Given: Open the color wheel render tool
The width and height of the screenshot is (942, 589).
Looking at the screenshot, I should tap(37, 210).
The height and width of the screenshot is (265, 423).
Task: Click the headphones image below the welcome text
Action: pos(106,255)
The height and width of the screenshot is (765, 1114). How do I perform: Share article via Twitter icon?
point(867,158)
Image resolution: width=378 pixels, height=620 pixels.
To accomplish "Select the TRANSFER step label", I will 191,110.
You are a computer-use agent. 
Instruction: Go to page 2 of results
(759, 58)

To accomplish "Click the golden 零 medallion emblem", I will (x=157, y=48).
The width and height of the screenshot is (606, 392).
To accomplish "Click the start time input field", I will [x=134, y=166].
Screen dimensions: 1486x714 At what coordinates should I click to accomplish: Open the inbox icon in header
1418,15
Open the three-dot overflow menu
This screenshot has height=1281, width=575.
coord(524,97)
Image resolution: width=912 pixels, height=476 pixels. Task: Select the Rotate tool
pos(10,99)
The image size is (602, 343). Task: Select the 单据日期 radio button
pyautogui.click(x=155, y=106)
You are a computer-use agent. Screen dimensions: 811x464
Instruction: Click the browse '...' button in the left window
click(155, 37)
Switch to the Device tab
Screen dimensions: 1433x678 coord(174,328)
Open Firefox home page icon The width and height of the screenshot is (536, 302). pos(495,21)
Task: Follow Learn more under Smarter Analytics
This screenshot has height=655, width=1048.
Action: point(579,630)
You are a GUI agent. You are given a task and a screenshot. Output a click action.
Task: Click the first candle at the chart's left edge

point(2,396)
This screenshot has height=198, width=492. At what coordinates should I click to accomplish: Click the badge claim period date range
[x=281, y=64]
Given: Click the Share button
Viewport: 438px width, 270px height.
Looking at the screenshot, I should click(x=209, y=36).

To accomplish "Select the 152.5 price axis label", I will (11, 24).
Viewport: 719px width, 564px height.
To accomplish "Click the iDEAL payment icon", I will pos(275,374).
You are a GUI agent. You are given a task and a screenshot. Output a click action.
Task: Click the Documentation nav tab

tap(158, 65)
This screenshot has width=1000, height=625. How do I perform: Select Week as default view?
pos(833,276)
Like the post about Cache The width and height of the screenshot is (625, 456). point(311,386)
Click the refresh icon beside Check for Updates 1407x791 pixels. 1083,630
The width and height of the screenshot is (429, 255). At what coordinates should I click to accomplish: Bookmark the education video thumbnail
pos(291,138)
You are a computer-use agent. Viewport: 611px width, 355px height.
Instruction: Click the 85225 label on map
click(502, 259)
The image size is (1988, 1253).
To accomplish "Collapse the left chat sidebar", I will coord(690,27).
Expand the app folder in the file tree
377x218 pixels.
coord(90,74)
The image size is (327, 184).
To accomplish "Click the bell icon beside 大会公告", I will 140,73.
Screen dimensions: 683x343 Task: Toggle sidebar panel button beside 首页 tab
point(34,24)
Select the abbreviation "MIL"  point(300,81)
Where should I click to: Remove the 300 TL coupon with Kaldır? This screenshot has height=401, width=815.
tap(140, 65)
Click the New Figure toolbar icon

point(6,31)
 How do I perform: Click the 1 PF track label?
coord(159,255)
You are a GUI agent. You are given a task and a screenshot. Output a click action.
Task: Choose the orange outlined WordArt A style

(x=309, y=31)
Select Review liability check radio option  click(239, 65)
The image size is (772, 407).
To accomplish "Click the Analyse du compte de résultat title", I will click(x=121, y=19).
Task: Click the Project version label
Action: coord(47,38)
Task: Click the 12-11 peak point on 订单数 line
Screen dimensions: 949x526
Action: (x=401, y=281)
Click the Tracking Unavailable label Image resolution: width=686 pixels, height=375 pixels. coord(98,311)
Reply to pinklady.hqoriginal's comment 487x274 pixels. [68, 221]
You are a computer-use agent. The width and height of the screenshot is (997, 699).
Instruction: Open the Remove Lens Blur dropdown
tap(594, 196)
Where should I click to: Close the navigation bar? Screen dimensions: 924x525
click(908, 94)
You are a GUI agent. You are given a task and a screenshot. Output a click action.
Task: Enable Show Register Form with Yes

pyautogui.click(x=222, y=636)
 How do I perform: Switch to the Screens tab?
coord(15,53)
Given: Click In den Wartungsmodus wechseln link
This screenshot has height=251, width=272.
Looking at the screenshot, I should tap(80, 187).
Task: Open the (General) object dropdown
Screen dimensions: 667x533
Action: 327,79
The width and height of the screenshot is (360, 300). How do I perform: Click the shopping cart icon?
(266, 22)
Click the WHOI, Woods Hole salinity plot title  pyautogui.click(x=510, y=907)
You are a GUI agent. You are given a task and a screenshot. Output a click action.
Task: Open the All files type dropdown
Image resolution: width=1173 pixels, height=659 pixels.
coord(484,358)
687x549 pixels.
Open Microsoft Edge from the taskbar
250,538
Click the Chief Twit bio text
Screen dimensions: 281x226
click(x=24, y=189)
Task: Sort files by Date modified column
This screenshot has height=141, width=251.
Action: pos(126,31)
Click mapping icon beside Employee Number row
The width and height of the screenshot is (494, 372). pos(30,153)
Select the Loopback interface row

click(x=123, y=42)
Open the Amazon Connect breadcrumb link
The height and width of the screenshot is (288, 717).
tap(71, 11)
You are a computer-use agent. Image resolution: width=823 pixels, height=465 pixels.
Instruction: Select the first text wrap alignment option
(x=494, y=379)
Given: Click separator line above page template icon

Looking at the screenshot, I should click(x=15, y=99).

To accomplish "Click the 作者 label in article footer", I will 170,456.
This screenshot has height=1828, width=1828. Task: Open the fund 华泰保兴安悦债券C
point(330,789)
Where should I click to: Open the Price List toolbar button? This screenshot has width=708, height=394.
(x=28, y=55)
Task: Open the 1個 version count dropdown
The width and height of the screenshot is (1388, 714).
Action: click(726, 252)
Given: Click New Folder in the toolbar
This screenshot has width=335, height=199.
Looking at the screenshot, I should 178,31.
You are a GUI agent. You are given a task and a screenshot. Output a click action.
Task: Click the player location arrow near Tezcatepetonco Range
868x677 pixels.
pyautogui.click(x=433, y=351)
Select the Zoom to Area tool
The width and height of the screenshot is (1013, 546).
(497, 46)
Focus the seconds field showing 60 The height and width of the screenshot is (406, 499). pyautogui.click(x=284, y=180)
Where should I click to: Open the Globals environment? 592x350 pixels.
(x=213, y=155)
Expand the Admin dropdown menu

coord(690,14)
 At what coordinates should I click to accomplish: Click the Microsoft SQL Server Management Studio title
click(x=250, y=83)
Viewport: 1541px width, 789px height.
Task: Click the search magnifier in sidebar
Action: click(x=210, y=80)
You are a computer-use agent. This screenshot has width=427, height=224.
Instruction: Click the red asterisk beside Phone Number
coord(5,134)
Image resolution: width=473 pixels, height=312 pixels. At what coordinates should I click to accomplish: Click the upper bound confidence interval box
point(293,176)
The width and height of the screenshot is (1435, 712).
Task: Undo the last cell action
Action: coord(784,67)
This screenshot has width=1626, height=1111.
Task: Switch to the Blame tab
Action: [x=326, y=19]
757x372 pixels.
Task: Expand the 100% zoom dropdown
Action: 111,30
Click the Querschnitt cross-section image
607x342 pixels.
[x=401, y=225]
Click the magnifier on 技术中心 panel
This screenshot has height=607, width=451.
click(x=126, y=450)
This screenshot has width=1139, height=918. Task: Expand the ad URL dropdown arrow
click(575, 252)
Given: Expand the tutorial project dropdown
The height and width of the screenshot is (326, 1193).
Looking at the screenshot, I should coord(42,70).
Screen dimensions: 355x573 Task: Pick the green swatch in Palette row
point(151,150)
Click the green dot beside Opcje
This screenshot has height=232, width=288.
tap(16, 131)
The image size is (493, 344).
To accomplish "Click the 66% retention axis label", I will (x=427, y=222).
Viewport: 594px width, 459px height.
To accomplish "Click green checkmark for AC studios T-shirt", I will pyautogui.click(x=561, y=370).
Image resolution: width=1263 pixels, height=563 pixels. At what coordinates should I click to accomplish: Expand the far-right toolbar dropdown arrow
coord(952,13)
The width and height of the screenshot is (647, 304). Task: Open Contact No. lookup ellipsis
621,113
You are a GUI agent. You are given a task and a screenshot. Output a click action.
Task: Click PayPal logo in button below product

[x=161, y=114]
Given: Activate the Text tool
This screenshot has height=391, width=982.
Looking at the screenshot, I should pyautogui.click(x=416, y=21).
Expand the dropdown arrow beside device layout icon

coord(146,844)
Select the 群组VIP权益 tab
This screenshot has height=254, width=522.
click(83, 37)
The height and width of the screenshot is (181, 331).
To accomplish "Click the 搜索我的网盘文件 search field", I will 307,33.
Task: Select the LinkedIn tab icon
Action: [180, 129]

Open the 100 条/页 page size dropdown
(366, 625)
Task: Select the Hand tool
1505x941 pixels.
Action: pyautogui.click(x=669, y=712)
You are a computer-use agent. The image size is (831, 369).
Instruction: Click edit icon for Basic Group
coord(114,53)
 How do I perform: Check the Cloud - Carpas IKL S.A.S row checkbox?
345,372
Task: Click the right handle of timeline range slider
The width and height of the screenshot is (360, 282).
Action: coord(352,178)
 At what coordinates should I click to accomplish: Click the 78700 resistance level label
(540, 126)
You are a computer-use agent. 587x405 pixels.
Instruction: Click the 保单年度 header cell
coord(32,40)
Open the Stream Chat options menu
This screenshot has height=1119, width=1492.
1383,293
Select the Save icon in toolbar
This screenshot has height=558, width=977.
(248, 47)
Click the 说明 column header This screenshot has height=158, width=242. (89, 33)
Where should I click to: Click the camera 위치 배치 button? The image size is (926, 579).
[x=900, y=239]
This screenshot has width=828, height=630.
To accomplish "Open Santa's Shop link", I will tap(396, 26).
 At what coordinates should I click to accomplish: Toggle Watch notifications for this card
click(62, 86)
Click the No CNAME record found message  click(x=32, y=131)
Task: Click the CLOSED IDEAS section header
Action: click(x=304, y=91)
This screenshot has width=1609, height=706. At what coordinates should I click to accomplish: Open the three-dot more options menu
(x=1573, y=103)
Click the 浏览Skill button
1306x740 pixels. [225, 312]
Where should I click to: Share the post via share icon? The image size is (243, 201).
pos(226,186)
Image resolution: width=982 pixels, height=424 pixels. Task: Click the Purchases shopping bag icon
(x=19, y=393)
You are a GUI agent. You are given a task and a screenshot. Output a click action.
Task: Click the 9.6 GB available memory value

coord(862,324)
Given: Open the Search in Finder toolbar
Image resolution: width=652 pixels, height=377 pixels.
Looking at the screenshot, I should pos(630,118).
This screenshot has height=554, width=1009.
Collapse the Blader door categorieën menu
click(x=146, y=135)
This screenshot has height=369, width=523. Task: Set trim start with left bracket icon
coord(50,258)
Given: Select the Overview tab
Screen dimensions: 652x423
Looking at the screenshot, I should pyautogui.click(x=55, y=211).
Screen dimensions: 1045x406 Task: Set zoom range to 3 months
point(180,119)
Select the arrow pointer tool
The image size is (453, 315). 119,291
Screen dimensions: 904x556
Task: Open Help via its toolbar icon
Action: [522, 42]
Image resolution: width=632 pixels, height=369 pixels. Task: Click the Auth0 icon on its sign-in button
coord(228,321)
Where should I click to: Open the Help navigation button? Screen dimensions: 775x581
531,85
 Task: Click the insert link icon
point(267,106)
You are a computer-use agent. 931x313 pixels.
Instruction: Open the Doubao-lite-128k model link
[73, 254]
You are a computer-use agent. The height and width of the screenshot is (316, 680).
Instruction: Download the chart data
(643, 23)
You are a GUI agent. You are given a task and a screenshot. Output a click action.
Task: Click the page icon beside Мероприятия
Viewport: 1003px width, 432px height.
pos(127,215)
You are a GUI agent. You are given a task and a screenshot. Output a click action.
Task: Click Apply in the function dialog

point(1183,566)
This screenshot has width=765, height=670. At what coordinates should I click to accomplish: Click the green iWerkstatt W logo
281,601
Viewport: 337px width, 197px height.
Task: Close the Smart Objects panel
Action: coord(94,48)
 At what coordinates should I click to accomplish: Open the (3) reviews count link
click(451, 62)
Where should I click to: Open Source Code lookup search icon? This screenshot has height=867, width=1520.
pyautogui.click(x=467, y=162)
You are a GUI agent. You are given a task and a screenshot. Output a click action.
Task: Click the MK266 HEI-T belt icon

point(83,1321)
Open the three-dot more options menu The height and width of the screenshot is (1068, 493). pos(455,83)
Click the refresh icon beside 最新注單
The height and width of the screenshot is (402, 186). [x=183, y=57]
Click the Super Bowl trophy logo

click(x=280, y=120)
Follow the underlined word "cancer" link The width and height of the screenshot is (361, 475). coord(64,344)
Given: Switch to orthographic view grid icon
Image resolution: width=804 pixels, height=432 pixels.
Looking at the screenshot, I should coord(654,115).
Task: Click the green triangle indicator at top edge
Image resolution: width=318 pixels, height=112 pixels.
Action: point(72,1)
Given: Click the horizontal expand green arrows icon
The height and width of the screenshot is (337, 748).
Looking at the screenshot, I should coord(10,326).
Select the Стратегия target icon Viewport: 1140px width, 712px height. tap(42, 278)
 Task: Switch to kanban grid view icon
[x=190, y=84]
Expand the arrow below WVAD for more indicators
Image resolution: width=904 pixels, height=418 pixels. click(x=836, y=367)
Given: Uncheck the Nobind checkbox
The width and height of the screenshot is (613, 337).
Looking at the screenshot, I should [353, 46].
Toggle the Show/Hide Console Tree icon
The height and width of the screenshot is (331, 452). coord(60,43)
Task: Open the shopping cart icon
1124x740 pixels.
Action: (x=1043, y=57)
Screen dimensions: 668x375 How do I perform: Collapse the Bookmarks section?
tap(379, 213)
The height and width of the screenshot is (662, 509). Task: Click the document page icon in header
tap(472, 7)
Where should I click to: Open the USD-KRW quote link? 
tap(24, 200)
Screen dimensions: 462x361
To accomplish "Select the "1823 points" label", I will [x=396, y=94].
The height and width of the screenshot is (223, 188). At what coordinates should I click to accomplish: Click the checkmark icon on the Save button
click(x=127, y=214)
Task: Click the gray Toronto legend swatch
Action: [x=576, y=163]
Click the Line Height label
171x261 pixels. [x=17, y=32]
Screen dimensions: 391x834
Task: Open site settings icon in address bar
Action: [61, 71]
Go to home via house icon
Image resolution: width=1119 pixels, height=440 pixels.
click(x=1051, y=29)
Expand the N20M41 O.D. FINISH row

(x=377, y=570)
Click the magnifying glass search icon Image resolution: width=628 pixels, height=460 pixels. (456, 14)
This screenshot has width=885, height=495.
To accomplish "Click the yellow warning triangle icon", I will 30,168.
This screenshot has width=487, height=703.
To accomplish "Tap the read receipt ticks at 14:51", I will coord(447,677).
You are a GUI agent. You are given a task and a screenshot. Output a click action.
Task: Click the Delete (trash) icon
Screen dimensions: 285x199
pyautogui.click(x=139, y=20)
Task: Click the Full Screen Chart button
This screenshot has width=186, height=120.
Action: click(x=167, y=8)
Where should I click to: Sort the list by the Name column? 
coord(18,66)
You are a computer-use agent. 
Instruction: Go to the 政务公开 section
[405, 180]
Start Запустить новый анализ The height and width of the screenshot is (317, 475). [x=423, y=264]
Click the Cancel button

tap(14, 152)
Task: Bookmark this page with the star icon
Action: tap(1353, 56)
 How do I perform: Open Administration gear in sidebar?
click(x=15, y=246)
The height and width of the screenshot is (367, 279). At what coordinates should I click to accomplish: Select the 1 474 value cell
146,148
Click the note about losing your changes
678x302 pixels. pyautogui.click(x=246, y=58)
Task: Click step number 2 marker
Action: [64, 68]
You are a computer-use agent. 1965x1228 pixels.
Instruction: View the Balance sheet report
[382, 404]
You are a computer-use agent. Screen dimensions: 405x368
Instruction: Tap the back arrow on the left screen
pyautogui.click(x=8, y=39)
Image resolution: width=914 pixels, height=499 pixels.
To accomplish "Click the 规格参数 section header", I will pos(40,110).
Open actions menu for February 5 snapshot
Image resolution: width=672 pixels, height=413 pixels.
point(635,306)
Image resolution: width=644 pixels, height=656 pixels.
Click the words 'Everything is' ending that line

WORK TO COMPLETE: Which lines in the items above contain the string "count"? Gather and copy out every such line, treating uppercase and lowercase as different.

THE RESPONSE:
Task: Open the 1個 version count dropdown
 At what coordinates should I click to accomplish: Open the (3) reviews count link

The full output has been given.